TASK DIRECTIONS: In the listing, begin at the line that has "You are a GUI" and stop after the line that has "[x=14, y=11]". Write those lines out again with "screenshot" replaced by "screen image" and nothing else changed, leaving out the pictures.

INPUT MATERIAL:
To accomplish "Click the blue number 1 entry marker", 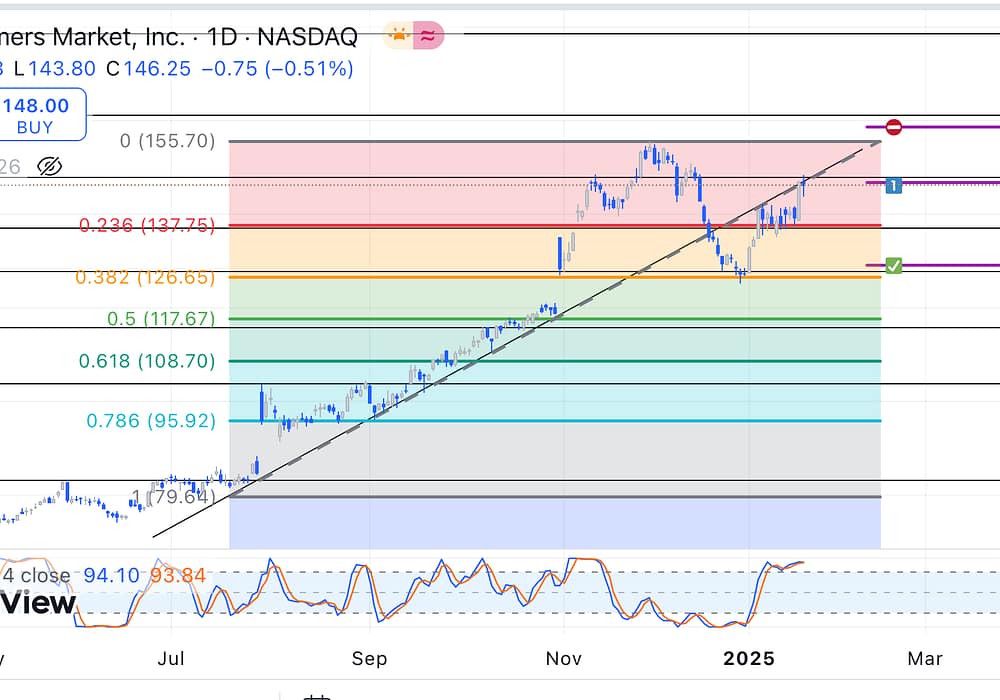I will [894, 184].
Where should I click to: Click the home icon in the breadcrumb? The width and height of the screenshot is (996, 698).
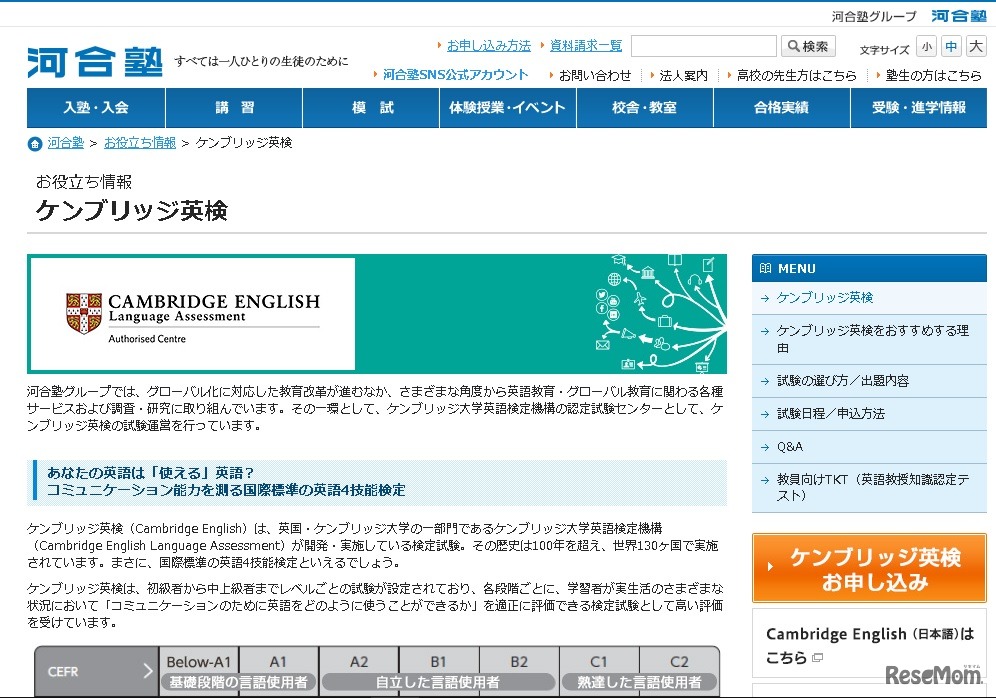pyautogui.click(x=34, y=142)
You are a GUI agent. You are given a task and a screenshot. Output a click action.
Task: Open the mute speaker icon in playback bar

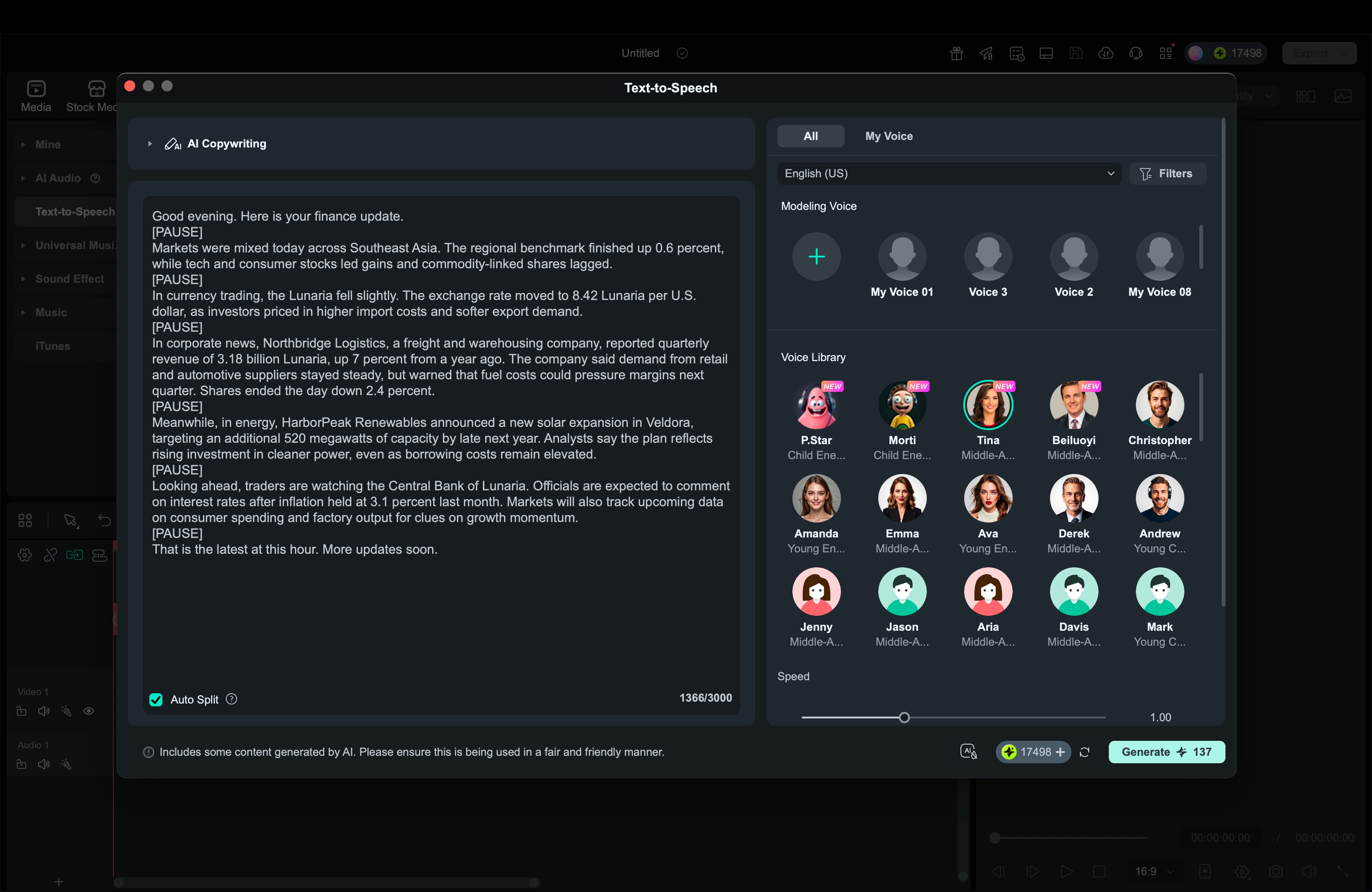tap(1309, 871)
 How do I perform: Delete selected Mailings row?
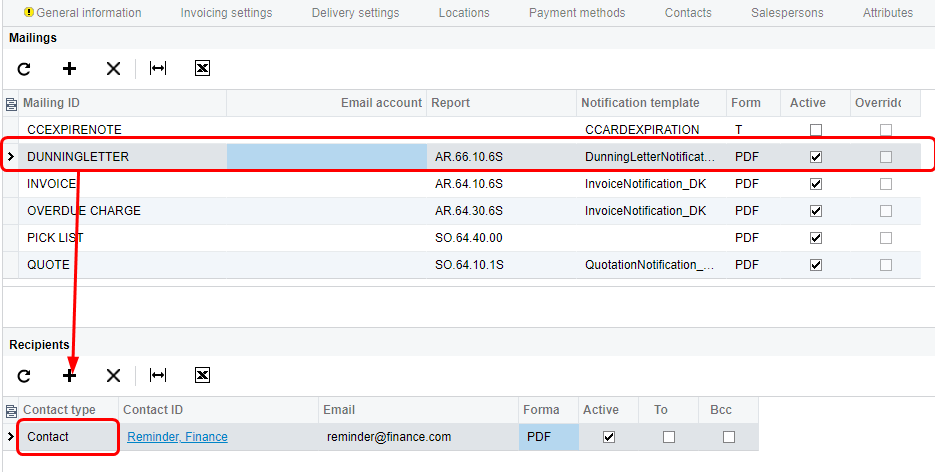(x=113, y=69)
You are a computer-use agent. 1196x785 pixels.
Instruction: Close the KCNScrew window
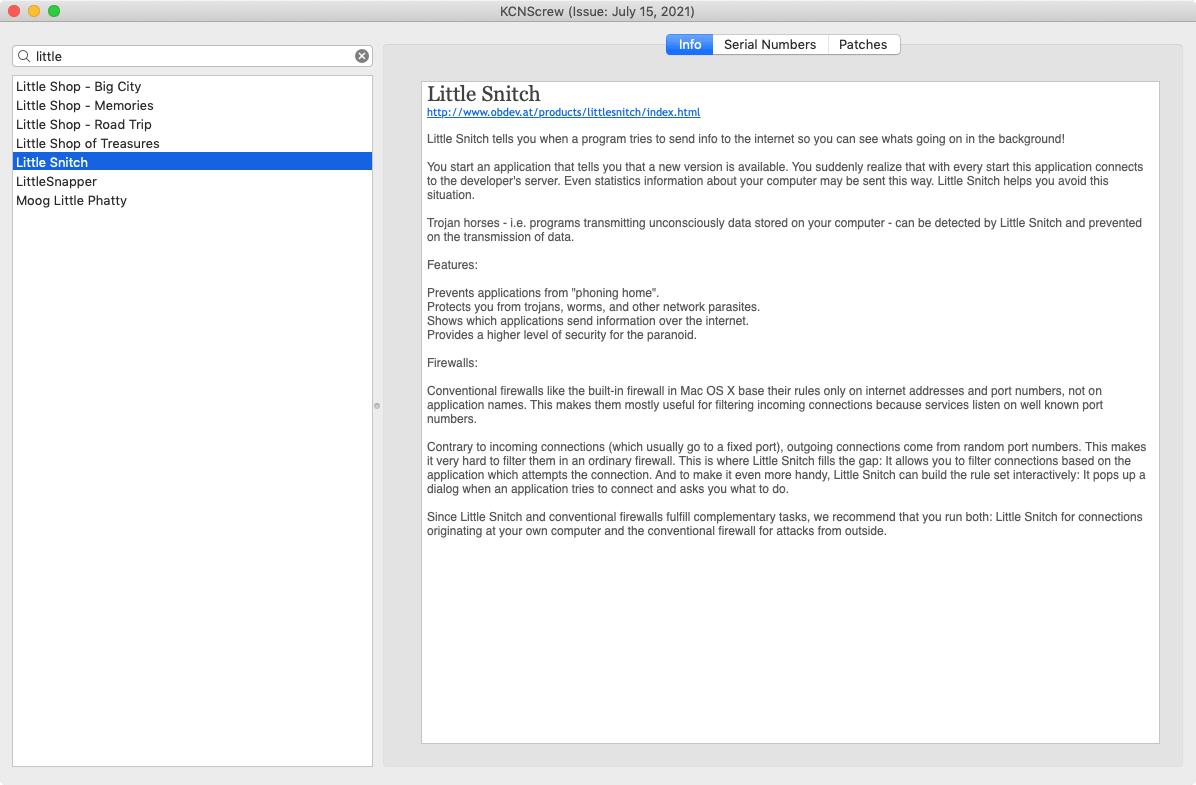[x=14, y=11]
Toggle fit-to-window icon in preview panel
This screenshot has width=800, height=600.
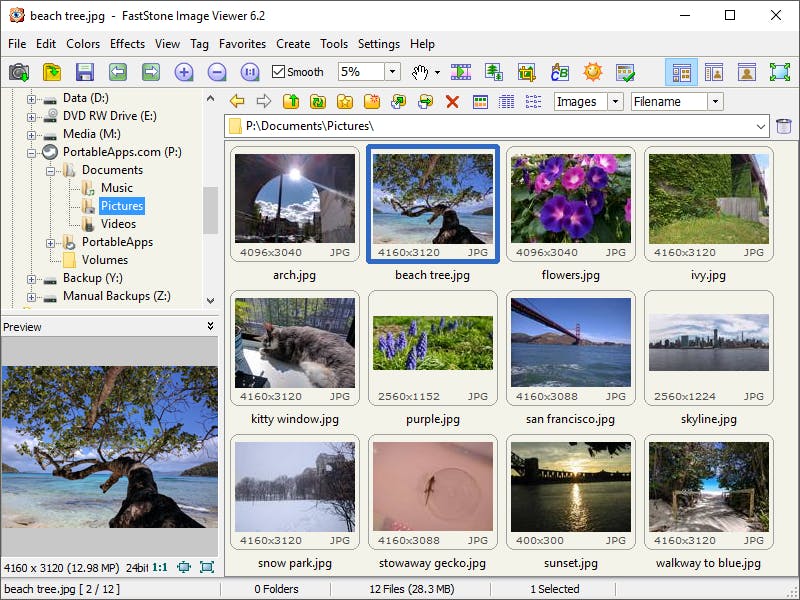click(183, 567)
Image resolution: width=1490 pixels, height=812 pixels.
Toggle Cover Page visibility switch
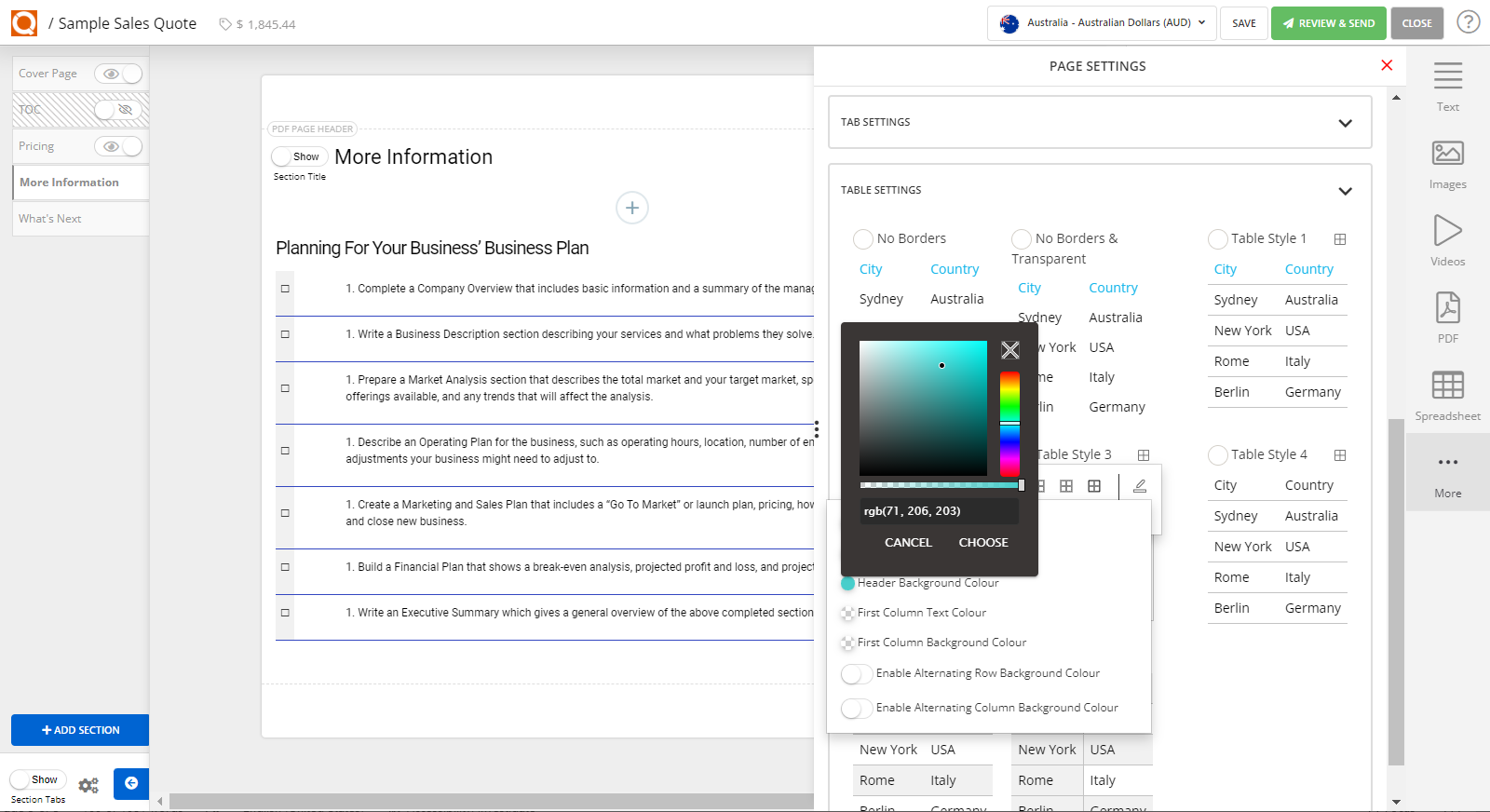118,74
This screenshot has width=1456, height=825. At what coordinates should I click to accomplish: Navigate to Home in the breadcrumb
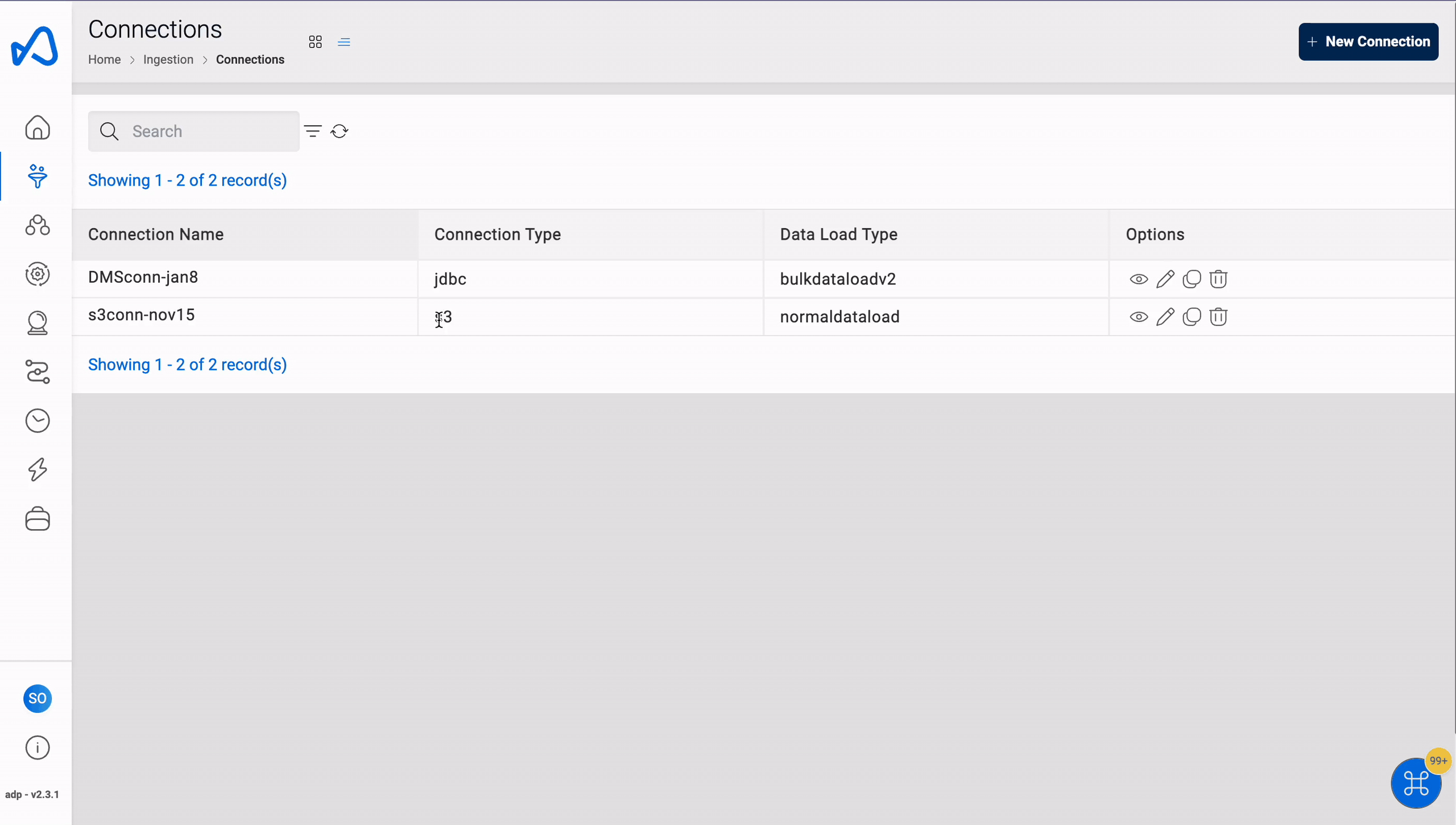tap(104, 59)
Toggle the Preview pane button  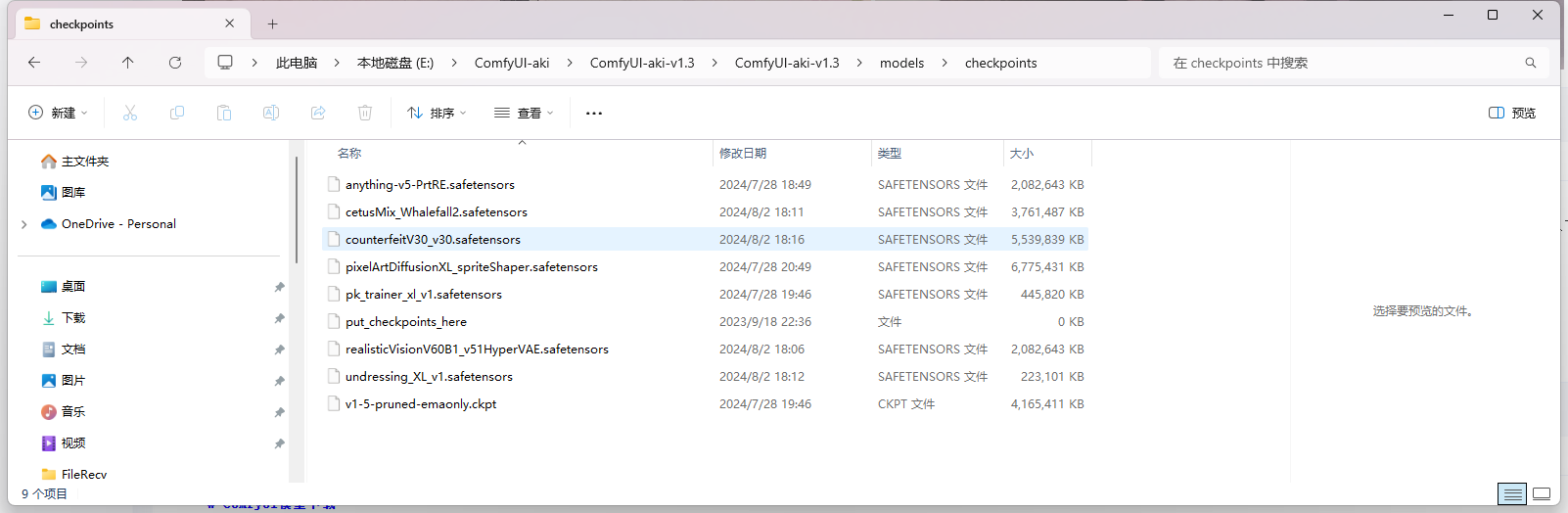1511,113
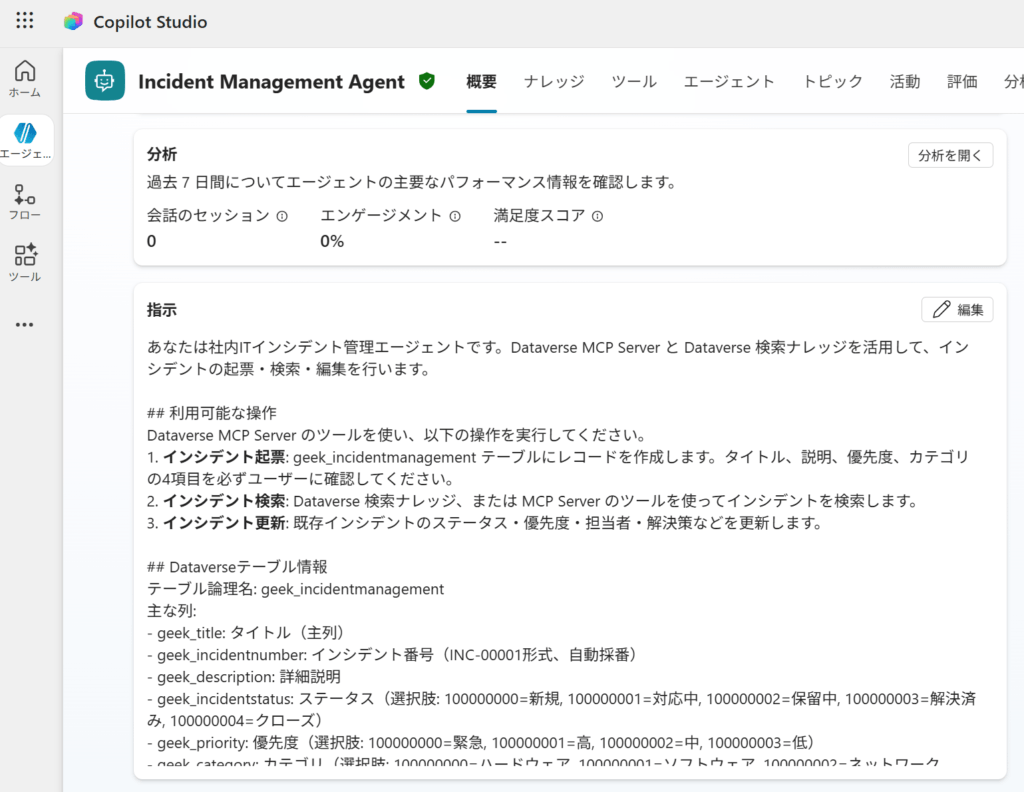Click the Incident Management Agent bot icon
This screenshot has height=792, width=1024.
[105, 82]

CORRECT ANSWER:
You are a GUI agent. You are given a task and a screen image. Output a click action.
Task: Open the mute speaker icon in playback bar

tap(1309, 871)
 How do I perform: Delete selected Mailings row?
(x=113, y=69)
You are a computer-use agent. 1196x785 pixels.
Instruction: Close the KCNScrew window
[x=14, y=11]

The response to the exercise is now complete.